_About this task_
Write all of the entries out again exactly.

_Data listing_
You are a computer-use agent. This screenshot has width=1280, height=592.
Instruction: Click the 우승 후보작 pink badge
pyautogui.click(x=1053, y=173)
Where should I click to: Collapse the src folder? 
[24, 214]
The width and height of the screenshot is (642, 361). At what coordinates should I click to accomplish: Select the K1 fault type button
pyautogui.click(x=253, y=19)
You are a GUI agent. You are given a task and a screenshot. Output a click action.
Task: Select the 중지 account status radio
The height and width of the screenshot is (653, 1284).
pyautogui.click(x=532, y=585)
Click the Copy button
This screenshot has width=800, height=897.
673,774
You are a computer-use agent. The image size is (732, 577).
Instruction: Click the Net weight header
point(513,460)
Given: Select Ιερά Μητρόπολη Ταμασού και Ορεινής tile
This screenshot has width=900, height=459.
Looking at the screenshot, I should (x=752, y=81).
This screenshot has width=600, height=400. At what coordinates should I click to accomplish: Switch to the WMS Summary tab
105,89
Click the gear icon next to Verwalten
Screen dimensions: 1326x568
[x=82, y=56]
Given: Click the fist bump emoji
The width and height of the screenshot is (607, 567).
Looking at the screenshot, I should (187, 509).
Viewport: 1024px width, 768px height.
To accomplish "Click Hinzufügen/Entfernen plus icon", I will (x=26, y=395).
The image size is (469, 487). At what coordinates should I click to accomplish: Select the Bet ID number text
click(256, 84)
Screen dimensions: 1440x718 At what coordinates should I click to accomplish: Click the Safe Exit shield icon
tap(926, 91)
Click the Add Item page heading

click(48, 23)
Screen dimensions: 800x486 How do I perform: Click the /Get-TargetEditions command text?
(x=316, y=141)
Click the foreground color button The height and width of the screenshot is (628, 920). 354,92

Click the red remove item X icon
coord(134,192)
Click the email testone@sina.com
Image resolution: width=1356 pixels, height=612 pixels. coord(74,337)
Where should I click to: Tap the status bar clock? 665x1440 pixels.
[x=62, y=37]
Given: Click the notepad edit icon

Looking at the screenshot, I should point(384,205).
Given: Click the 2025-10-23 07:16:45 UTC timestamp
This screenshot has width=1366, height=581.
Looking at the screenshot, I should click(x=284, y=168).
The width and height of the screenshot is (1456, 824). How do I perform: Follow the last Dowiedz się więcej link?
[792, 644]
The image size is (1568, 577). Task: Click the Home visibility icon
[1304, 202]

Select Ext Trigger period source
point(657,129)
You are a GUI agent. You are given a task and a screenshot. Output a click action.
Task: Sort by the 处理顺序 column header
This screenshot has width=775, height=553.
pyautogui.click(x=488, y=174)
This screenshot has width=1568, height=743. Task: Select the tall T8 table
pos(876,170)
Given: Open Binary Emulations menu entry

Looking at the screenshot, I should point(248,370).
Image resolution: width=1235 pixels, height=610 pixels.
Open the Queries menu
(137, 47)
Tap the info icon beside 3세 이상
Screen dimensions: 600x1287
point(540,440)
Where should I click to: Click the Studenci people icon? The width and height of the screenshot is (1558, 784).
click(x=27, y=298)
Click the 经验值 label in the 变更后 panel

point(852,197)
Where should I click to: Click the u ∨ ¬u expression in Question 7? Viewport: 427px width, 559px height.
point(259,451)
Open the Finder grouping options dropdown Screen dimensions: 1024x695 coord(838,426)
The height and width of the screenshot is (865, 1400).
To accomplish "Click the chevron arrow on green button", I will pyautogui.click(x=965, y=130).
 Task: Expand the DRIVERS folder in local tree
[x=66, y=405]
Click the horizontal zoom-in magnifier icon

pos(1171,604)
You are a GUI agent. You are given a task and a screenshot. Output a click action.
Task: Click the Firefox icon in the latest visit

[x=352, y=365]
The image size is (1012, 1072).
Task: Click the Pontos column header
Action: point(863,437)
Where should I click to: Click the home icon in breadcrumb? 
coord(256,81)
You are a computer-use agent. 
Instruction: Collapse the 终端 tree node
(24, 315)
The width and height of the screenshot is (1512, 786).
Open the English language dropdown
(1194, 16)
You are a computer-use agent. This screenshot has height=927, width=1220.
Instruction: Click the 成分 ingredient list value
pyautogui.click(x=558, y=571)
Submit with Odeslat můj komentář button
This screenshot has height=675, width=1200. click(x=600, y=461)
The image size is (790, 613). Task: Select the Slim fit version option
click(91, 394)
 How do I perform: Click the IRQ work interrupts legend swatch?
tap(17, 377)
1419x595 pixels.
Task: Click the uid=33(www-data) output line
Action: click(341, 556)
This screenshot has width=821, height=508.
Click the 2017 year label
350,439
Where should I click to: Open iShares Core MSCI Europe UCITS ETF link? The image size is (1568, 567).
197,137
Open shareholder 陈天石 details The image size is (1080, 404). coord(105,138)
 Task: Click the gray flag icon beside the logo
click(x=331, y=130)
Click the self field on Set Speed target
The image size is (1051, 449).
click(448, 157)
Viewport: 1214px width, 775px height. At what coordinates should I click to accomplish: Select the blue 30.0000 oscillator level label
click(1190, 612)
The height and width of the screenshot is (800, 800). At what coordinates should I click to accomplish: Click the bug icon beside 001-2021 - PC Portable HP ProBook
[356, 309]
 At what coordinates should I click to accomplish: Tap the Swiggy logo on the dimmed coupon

_Reply_
You are a computer-use agent. This screenshot has width=1280, height=592.
Instruction: Click the 우승 후보작 pink badge
pyautogui.click(x=1053, y=173)
Where should I click to: Collapse the src folder? 
[24, 214]
The width and height of the screenshot is (642, 361). At what coordinates should I click to accomplish: Select the K1 fault type button
pyautogui.click(x=253, y=19)
You are a GUI agent. You are given a task and a screenshot. Output a click action.
Task: Select the 중지 account status radio
The height and width of the screenshot is (653, 1284).
pyautogui.click(x=532, y=585)
Click the Copy button
This screenshot has width=800, height=897.
673,774
You are a computer-use agent. The image size is (732, 577).
Instruction: Click the Net weight header
point(513,460)
Given: Select Ιερά Μητρόπολη Ταμασού και Ορεινής tile
This screenshot has width=900, height=459.
Looking at the screenshot, I should (x=752, y=81).
This screenshot has width=600, height=400. At what coordinates should I click to accomplish: Switch to the WMS Summary tab
105,89
Click the gear icon next to Verwalten
Screen dimensions: 1326x568
[x=82, y=56]
Given: Click the fist bump emoji
The width and height of the screenshot is (607, 567).
Looking at the screenshot, I should (187, 509).
Viewport: 1024px width, 768px height.
To accomplish "Click Hinzufügen/Entfernen plus icon", I will (x=26, y=395).
The image size is (469, 487). At what coordinates should I click to accomplish: Select the Bet ID number text
click(256, 84)
Screen dimensions: 1440x718 At what coordinates should I click to accomplish: Click the Safe Exit shield icon
tap(926, 91)
Click the Add Item page heading

click(48, 23)
Screen dimensions: 800x486 How do I perform: Click the /Get-TargetEditions command text?
(x=316, y=141)
Click the foreground color button The height and width of the screenshot is (628, 920). 354,92

Click the red remove item X icon
coord(134,192)
Click the email testone@sina.com
Image resolution: width=1356 pixels, height=612 pixels. coord(74,337)
Where should I click to: Tap the status bar clock? 665x1440 pixels.
[x=62, y=37]
Given: Click the notepad edit icon

Looking at the screenshot, I should point(384,205).
Given: Click the 2025-10-23 07:16:45 UTC timestamp
This screenshot has width=1366, height=581.
Looking at the screenshot, I should click(x=284, y=168).
The width and height of the screenshot is (1456, 824). How do I perform: Follow the last Dowiedz się więcej link?
[792, 644]
The image size is (1568, 577). Task: Click the Home visibility icon
[1304, 202]

Select Ext Trigger period source
point(657,129)
You are a GUI agent. You are given a task and a screenshot. Output a click action.
Task: Sort by the 处理顺序 column header
This screenshot has width=775, height=553.
pyautogui.click(x=488, y=174)
This screenshot has width=1568, height=743. Task: Select the tall T8 table
pos(876,170)
Given: Open Binary Emulations menu entry

Looking at the screenshot, I should point(248,370).
Image resolution: width=1235 pixels, height=610 pixels.
Open the Queries menu
(137, 47)
Tap the info icon beside 3세 이상
Screen dimensions: 600x1287
point(540,440)
Where should I click to: Click the Studenci people icon? The width and height of the screenshot is (1558, 784).
click(x=27, y=298)
Click the 经验值 label in the 变更后 panel

point(852,197)
Where should I click to: Click the u ∨ ¬u expression in Question 7? Viewport: 427px width, 559px height.
point(259,451)
Open the Finder grouping options dropdown Screen dimensions: 1024x695 coord(838,426)
The height and width of the screenshot is (865, 1400).
To accomplish "Click the chevron arrow on green button", I will pyautogui.click(x=965, y=130).
 Task: Expand the DRIVERS folder in local tree
[x=66, y=405]
Click the horizontal zoom-in magnifier icon

pos(1171,604)
You are a GUI agent. You are given a task and a screenshot. Output a click action.
Task: Click the Firefox icon in the latest visit

[x=352, y=365]
The image size is (1012, 1072).
Task: Click the Pontos column header
Action: point(863,437)
Where should I click to: Click the home icon in breadcrumb? 
coord(256,81)
You are a computer-use agent. 
Instruction: Collapse the 终端 tree node
(24, 315)
The width and height of the screenshot is (1512, 786).
Open the English language dropdown
(1194, 16)
You are a computer-use agent. This screenshot has height=927, width=1220.
Instruction: Click the 成分 ingredient list value
pyautogui.click(x=558, y=571)
Submit with Odeslat můj komentář button
This screenshot has height=675, width=1200. click(x=600, y=461)
The image size is (790, 613). Task: Select the Slim fit version option
click(91, 394)
 How do I perform: Click the IRQ work interrupts legend swatch?
tap(17, 377)
1419x595 pixels.
Task: Click the uid=33(www-data) output line
Action: click(341, 556)
This screenshot has width=821, height=508.
Click the 2017 year label
350,439
Where should I click to: Open iShares Core MSCI Europe UCITS ETF link? The image size is (1568, 567).
197,137
Open shareholder 陈天石 details The image size is (1080, 404). coord(105,138)
 Task: Click the gray flag icon beside the logo
click(x=331, y=130)
Click the self field on Set Speed target
The image size is (1051, 449).
click(448, 157)
Viewport: 1214px width, 775px height. At what coordinates should I click to accomplish: Select the blue 30.0000 oscillator level label
click(1190, 612)
The height and width of the screenshot is (800, 800). At what coordinates should I click to accomplish: Click the bug icon beside 001-2021 - PC Portable HP ProBook
[356, 309]
 At what coordinates should I click to accomplish: Tap the Swiggy logo on the dimmed coupon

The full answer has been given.